Given entries —
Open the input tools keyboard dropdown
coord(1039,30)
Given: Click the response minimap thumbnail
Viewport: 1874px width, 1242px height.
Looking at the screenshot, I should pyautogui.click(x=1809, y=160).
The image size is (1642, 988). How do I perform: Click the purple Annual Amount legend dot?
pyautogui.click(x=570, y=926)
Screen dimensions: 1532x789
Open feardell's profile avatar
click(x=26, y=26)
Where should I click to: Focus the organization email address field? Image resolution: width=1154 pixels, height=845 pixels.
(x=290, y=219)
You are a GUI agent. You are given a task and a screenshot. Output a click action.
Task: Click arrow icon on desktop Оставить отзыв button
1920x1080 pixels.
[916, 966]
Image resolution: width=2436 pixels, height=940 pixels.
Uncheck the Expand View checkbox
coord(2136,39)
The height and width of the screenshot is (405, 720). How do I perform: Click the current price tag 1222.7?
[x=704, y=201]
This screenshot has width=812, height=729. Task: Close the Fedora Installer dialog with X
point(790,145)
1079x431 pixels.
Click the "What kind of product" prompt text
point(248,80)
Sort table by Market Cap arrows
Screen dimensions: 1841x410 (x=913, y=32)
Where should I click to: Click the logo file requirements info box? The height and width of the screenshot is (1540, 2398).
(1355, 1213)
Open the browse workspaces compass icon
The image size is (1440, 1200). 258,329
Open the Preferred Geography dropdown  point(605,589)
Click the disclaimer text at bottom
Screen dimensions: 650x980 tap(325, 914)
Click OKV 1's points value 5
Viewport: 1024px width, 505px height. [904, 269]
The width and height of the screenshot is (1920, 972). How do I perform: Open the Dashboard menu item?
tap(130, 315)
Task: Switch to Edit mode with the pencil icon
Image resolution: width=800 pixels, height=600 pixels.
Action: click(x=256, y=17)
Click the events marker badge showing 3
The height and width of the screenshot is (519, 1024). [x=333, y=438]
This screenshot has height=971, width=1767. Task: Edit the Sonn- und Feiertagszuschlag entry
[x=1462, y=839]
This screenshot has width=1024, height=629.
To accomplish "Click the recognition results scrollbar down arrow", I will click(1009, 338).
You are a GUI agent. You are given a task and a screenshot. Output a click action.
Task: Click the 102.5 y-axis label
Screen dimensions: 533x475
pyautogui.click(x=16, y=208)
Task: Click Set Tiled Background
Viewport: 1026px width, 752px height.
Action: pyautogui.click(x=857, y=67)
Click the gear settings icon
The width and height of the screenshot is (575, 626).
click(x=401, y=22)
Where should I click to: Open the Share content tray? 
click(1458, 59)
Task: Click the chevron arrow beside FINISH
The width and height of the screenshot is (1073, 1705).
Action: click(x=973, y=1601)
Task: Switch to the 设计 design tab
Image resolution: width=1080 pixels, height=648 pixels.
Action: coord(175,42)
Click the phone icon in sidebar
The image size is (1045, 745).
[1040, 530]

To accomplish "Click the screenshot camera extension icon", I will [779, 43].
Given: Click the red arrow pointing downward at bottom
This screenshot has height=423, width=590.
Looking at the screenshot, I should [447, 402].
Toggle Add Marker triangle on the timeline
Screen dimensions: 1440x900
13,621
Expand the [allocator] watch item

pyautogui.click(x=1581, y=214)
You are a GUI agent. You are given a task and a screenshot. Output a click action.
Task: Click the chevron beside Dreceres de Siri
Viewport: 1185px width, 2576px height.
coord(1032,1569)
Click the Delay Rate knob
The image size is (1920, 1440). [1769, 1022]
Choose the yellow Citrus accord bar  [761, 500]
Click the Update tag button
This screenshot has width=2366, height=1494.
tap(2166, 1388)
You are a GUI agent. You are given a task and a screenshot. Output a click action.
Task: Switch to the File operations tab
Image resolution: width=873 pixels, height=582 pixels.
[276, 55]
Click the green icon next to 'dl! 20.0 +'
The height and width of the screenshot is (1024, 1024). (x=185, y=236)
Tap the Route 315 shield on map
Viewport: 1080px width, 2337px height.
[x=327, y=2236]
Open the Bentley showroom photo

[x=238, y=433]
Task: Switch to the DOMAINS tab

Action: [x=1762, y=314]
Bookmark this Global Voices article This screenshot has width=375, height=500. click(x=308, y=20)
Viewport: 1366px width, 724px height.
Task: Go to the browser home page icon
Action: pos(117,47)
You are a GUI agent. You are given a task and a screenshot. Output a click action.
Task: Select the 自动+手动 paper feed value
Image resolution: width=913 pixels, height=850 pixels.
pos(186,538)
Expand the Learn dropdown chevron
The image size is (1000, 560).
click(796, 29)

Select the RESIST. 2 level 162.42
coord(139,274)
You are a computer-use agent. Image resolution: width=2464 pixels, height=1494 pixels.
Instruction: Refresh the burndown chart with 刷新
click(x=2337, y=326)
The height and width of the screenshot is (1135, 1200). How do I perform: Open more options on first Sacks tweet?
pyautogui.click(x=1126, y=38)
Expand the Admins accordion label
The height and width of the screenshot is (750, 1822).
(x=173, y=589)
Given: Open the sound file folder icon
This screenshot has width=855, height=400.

Short problem — Count the lines in the entries above that contain the word "should", treating case as significant, and reply with the number alone.

Solution to this task — 5